[EXERCISE]: Which lines below include "right"? Copy them all.

** TASK DATA follows **

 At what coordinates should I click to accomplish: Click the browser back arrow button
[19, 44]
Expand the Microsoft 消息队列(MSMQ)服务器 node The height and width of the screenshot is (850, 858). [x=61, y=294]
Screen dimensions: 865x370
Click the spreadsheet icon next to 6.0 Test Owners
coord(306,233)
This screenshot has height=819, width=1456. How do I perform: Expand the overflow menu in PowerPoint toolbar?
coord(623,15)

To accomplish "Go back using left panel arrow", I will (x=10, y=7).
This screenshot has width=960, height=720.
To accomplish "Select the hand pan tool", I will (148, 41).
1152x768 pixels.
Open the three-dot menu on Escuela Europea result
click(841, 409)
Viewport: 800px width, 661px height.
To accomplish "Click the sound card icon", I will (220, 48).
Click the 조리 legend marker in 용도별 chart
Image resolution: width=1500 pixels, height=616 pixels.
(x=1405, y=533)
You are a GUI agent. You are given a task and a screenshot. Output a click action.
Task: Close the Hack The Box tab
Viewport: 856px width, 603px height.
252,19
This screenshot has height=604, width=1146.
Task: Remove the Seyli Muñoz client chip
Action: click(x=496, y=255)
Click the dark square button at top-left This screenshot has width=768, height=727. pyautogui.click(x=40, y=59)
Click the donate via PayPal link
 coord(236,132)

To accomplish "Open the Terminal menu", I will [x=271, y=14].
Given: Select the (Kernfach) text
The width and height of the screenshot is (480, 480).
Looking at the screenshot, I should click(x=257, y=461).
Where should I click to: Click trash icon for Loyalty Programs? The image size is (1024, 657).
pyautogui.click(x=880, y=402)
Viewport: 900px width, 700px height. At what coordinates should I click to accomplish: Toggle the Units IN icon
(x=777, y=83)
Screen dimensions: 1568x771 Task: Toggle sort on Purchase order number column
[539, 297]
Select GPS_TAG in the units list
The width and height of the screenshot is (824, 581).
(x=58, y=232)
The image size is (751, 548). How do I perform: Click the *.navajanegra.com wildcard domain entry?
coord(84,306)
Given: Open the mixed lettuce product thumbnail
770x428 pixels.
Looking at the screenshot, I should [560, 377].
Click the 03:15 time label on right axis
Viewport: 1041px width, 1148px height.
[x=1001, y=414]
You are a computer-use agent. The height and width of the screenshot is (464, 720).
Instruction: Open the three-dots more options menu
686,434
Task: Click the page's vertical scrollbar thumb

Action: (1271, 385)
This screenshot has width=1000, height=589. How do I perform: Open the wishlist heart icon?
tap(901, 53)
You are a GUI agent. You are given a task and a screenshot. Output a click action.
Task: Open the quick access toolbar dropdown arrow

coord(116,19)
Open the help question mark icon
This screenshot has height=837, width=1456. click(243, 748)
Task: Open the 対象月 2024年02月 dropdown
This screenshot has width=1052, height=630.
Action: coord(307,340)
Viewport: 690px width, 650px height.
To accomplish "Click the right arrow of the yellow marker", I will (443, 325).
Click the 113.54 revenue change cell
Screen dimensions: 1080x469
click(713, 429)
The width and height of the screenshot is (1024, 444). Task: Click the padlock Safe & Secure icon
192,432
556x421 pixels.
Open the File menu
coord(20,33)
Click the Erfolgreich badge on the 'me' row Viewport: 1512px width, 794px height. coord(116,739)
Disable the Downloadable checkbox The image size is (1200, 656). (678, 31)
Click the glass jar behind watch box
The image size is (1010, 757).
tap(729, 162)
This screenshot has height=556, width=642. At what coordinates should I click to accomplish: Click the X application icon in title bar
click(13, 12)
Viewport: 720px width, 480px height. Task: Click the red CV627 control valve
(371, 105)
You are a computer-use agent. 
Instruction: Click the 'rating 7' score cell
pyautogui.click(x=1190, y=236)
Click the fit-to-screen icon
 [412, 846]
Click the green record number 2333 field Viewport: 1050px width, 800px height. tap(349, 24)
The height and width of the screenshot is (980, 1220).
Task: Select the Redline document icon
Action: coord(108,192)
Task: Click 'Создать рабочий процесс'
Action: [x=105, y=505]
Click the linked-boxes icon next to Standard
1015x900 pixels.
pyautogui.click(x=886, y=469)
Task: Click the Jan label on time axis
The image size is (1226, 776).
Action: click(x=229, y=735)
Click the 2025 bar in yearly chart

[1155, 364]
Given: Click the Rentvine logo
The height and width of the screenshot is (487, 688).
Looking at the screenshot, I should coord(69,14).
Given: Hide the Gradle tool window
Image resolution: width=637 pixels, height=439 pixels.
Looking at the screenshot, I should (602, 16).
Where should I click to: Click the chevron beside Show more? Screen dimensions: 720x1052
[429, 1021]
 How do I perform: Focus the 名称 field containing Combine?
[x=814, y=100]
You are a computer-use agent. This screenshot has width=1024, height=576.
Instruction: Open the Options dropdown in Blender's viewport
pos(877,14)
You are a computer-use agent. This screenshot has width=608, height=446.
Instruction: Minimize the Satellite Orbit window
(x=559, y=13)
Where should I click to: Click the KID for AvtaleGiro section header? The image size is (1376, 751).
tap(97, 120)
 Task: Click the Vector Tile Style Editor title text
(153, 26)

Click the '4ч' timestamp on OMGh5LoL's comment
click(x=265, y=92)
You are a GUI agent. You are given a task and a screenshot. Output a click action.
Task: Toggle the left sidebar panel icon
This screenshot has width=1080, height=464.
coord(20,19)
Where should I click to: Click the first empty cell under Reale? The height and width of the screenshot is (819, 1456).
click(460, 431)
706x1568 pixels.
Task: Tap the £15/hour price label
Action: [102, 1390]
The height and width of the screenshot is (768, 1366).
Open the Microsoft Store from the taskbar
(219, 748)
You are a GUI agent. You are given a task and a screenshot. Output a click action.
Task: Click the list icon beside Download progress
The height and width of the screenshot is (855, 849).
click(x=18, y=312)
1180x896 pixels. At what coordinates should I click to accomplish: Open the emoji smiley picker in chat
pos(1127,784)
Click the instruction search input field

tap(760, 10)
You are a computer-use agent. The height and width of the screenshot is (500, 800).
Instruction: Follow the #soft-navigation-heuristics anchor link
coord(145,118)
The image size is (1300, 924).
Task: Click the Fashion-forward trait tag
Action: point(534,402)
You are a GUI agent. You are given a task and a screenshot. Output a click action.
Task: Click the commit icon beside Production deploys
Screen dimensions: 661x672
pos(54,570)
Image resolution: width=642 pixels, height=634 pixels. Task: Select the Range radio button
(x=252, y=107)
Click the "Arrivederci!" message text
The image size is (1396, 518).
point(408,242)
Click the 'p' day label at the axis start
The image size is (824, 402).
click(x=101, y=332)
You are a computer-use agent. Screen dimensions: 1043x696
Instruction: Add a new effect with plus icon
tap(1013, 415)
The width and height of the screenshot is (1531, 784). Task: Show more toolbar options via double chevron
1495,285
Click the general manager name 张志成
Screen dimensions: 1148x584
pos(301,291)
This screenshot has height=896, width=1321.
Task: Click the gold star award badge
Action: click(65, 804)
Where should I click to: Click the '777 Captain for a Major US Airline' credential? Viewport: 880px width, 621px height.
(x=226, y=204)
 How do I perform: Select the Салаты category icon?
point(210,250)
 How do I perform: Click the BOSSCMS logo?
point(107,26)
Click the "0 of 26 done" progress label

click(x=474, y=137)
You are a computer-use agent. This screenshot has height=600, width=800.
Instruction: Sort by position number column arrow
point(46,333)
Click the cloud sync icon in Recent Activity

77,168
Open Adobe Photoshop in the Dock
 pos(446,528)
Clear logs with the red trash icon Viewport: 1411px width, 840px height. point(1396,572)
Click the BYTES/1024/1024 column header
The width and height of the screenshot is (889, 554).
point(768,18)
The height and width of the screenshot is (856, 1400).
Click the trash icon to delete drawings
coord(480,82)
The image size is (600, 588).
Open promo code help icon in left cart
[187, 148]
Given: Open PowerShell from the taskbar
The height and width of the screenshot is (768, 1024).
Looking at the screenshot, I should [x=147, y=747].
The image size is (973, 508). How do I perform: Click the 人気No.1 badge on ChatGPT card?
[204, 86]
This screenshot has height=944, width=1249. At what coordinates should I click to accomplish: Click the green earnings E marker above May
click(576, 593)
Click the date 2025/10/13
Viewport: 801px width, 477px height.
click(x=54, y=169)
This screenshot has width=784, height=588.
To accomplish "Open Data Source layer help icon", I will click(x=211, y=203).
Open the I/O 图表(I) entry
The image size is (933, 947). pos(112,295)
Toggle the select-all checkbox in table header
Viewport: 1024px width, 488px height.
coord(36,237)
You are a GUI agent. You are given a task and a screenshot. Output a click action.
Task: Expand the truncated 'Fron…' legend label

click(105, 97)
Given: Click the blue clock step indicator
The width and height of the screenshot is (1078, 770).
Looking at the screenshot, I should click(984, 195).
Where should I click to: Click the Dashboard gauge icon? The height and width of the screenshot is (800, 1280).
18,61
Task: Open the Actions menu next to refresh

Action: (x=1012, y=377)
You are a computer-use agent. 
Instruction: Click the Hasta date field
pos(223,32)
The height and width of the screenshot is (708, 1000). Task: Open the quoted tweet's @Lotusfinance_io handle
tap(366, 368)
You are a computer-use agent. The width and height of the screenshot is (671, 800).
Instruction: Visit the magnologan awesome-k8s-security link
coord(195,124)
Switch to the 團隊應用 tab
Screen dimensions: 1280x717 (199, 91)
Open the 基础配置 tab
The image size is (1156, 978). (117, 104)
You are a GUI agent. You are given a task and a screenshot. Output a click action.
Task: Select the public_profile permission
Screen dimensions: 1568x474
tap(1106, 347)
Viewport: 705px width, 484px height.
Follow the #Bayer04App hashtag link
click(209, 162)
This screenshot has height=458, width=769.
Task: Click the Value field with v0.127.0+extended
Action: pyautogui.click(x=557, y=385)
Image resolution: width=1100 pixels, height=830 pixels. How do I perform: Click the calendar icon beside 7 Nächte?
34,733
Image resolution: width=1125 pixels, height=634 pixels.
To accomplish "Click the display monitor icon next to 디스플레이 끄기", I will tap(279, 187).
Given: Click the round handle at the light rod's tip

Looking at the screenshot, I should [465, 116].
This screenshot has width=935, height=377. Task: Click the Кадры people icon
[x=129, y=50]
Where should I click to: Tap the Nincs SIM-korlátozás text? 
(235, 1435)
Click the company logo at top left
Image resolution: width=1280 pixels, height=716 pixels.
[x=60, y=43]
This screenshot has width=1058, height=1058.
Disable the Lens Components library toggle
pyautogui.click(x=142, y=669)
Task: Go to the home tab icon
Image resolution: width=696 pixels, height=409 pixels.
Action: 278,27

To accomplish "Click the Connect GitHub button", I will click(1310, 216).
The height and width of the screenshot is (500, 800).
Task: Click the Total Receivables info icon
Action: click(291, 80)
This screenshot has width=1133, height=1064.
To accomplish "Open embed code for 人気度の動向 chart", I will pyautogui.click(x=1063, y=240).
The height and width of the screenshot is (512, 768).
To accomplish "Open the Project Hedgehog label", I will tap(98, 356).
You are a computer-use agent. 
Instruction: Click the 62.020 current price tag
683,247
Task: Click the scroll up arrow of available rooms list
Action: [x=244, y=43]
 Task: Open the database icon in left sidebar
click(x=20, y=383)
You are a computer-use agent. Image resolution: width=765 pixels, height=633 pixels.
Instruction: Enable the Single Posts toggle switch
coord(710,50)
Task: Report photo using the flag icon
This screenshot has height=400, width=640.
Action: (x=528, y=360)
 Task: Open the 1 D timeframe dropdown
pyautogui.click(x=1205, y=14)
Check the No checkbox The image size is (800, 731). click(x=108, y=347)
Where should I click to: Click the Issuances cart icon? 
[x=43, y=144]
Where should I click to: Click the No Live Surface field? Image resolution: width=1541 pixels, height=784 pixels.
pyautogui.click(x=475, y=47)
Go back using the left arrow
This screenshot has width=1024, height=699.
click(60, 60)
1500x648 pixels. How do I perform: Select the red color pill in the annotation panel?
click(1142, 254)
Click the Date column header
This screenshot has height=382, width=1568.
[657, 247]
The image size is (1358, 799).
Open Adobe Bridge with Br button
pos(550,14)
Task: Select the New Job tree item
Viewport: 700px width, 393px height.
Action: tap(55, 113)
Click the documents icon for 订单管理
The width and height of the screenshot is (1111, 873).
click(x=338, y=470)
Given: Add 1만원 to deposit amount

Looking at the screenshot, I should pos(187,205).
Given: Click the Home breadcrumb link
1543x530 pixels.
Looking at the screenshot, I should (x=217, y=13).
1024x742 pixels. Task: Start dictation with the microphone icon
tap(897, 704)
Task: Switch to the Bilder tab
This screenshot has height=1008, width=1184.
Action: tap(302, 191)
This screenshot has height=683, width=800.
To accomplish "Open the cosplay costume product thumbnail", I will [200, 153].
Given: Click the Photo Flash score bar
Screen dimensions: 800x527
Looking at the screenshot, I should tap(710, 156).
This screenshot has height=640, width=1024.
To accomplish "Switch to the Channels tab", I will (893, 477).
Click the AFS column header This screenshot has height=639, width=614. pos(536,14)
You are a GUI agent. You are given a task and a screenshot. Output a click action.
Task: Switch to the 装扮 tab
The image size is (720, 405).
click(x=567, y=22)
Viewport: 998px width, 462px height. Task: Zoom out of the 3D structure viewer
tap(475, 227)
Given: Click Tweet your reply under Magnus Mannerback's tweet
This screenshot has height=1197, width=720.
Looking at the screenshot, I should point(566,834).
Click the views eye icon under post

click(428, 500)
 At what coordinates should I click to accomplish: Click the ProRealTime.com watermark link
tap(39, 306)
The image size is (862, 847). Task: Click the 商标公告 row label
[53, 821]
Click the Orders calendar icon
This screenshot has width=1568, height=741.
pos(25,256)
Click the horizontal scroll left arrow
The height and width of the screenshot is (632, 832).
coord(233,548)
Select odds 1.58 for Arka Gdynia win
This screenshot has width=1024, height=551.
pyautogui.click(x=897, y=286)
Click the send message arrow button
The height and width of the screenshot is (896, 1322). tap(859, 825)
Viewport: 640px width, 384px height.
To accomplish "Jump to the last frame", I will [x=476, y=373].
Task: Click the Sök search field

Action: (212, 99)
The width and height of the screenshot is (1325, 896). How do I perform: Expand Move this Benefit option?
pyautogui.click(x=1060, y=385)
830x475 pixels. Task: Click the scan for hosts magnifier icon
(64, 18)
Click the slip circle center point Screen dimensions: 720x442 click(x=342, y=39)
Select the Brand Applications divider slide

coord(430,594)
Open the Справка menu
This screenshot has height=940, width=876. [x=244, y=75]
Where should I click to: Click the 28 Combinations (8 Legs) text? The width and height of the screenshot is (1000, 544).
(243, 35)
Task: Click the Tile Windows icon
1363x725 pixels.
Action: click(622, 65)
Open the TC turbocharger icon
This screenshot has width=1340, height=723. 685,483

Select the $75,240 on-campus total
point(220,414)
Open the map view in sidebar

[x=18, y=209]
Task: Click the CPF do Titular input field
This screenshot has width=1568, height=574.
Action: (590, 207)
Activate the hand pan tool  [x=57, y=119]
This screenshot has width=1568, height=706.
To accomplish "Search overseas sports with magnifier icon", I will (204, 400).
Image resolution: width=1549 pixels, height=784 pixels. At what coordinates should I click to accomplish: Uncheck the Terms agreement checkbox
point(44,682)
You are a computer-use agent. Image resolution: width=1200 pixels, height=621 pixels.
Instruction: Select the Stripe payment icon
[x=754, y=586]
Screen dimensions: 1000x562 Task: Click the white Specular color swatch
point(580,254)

** End of TASK DATA **

[SOLUTION TO THIS PROBLEM]:
Click the 03:15 time label on right axis
To accomplish "Click the right arrow of the yellow marker", I will (443, 325).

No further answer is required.